--- Begin Document excerpt ---

You'll have to tweak this set-up a lot before you actually shoot and/or do a lot of tests. I believe the benefits of this particular set-up is worth the time and trouble.

Ellis, I respect your posts as thoughtful and reasoned, but I disagree with you on a couple of issues. Please do not take offense.

Sure when you talk about the Rembrandt effect, it sounds like needless jargon to a newcomer, and it sounded that way to me when I first heard it. I went out of my way to learn what it was, how it was used by Painters and Photographers and then I filed it away in the back of my mind as another tool to use when needed.

You cannot go wrong trying to expose yourself to the different set-ups/styles/tricks/variations that everyone else has used in the past. I'm not suggesting you learn this stuff to copy it, but to learn why. You can get this info by auditing an art and/or photography class, from art books, photograhpy books, seminars, anything you can find out. File all this away into your bag of tricks.

Having said this, I do agree with Elis about puting the light where you want, and this works a good deal of the time. All the other knowledge is valuable and comes into play when you need to be problem solver regarding a difficult set-up, when your normal way of working isn't working, as inspiration and as a springboard for new ideas and so on. The more tools you have, and the more concepts and styles you expose yourself to cannot help but make you a better Photographer.


-- Jonathan Brewer (, July 17, 2001.

Yeah..with all due respect to Ellis as well, I agree with you about the terms...I come from a trad. background and was taught in terms of butterfly, broad, short & rim lighting for portraits. These are really sort of the basics, and just about any lighting book from the last 50+ yrs. will use these terms. I don't see it as any more mumbo-jumbo than talking about GNs, or whatever.

--- End Document excerpt ---

Set exercise
Extend the portrait lighting discussion, picking up after its final sentence. The records play no part in what comes next.

--- Begin Data section ---

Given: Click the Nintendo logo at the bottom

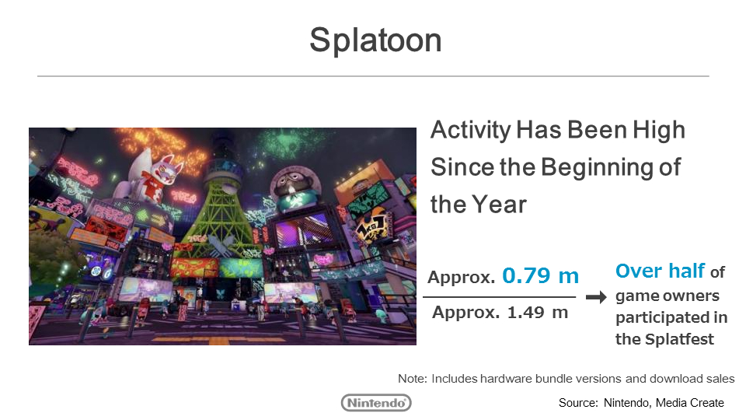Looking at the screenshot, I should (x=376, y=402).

--- End Data section ---
--- Begin Data section ---

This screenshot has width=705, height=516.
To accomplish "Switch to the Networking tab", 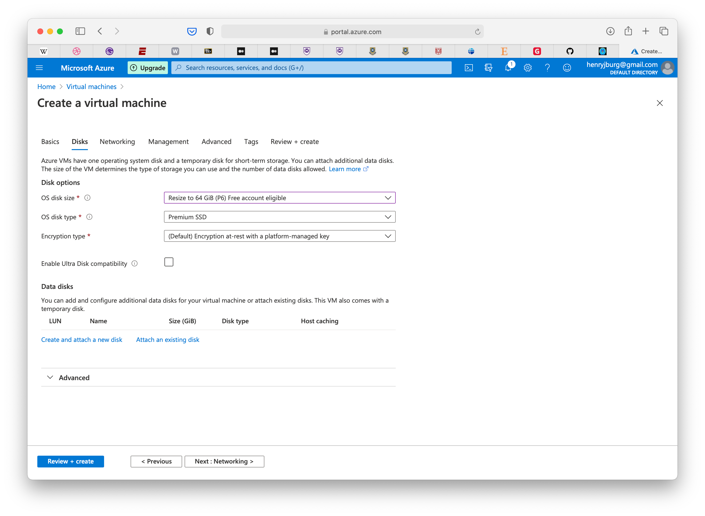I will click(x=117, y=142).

--- End Data section ---

Answer to the exercise
As far as butterfly lighting goes, the trick is to keep the shadow under the nose the right size...if it gets too big and falls into the lips, this is wrong, and if it's too small it won't be right's a good lighting style for certain subjects, but with heavy faces it can flatten them out a bit....there are all sorts of styles to make certain faces look good as well, using highlights/shadows. My advice would be a good basic portraiture book, like Kodak's "Professional Portrait Techniques" or some of those old Focal press lighting books. Softboxes are really sort of a new thing in a way...I learned these styles using hardlights & diffused direct instructor would have thrown me out of the studio if I tried it any other way...but it taught me some important lessons, that I use frequently.

-- DK Thompson (, July 17, 2001.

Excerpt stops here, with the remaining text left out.